**LISTED ENTRIES:**
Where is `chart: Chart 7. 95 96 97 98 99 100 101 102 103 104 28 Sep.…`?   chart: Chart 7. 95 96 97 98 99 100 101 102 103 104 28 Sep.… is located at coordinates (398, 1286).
---
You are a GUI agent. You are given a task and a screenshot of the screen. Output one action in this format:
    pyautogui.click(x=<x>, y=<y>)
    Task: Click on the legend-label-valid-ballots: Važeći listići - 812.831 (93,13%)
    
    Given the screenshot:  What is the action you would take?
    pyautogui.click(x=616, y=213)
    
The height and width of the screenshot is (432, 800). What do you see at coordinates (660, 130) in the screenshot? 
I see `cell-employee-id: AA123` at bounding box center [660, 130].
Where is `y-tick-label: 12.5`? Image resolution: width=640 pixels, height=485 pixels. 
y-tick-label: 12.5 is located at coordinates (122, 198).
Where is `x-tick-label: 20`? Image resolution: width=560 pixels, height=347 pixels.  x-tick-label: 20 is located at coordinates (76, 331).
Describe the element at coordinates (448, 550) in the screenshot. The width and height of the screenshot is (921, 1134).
...
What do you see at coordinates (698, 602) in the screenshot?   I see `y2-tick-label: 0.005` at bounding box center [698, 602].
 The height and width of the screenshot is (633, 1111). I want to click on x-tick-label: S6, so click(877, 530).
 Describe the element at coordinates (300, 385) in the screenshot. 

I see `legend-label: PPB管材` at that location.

**JOB ITEM:** Retype the rows from the line containing "You are a GUI" through the line containing "pyautogui.click(x=616, y=213)", with both of those lines included.

**SOLUTION FOR THIS TASK:**
You are a GUI agent. You are given a task and a screenshot of the screen. Output one action in this format:
    pyautogui.click(x=<x>, y=<y>)
    Task: Click on the legend-label-valid-ballots: Važeći listići - 812.831 (93,13%)
    
    Given the screenshot:  What is the action you would take?
    pyautogui.click(x=616, y=213)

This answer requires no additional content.